Die verschollene Karawane
Wir stehen in Kontakt mit dem zuständigen Commissario Toscanelli. Der ist sich sicher, dass die ominöse Entführung, die uns der Informant gemeldet hat, etwas mit den Geschehnissen der letzten Wochen zu tun. Da läuft ein großes Ding ab, Chef! Was es ist, weiß ich nicht. Ich weiß aber, dass dabei ein deutscher Staatsbürger namens Peter Föllmer eine Rolle spielt. Föllmer tauchte in Venedig als Zeuge auf. Und jetzt ist er in Äthiopien. Diesen Föllmer haben wir im NADlS-System. Beim BND und beim Bundesamt für Verfassungsschutz gibt es ebenfalls brisante Erkenntnisse über ihn. Der Mann war als Redakteur eines linken Szenenblattes mal sehr nahe am Kader der Roten-Armee-Fraktion dran. Und er hatte Kontakte zu anderen europäischen Linksterroristen. In Eritrea hielt er sich zusammen mit Topleuten der baskischen ETA in militärischen Ausbildungslagern marxistisch-leninistischer Freiheitskämpfer der EPLF auf.

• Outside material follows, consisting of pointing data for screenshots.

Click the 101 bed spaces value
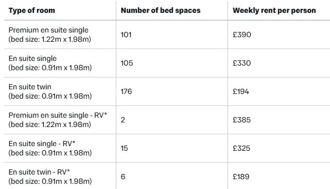The width and height of the screenshot is (330, 189). pos(126,35)
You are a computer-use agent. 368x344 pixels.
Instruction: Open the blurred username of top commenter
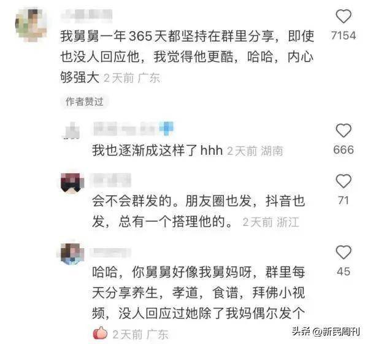(x=86, y=16)
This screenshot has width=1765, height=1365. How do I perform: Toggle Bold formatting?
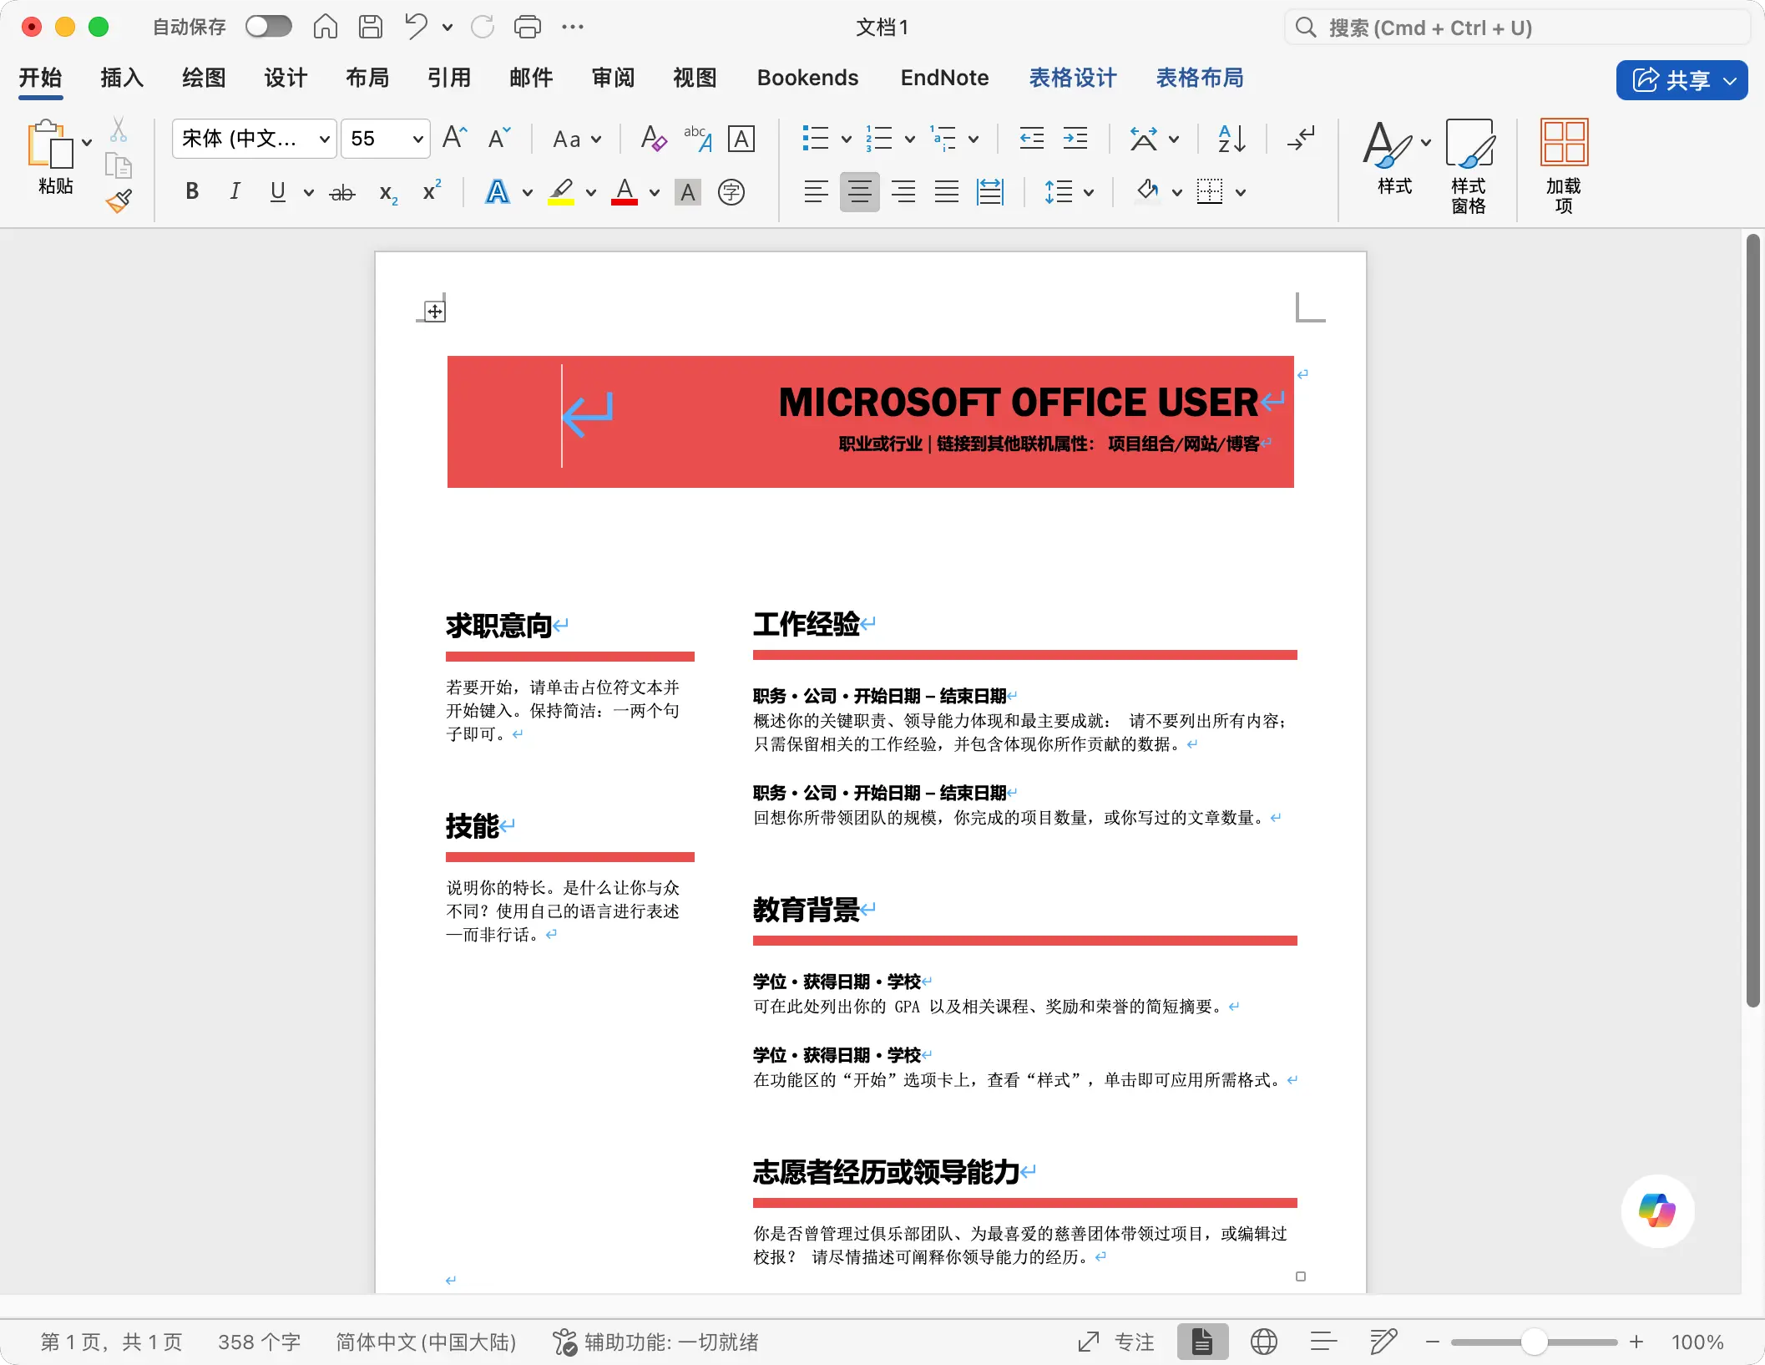click(x=192, y=192)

Das ist zwar alles schon länger her. Ich persönlich glaube aber nicht, dass es Zufall ist, dass Föllmer zur selben Zeit wie der Racheengel von Al Sakina in Äthiopien ist. Vielmehr vermute ich, dass diese ominöse Entführung in einem kausalen Zusammenhang mit islamistisch-terroristischen Aktivitäten und mit diesem Racheengel steht. Daher würde ich es für angebracht halten, wenn Sie BND und Verfassungsschutz um Amtshilfe ersuchen würden. Vielleicht erfahren wir über deren Kontakte im Ausland, wer da aus welchem Grund von Al Sakina entführt werden soll.«
Commissario Toscanelli wollte soeben zusammen mit Pietro das Büro verlassen, als über Interpol Lyon eine Nachricht aus Äthiopien kam. Er überflog die Zeilen des Innenministeriums aus Addis Abeba, nickte zufrieden und gab den Bericht dann seinem Kollegen.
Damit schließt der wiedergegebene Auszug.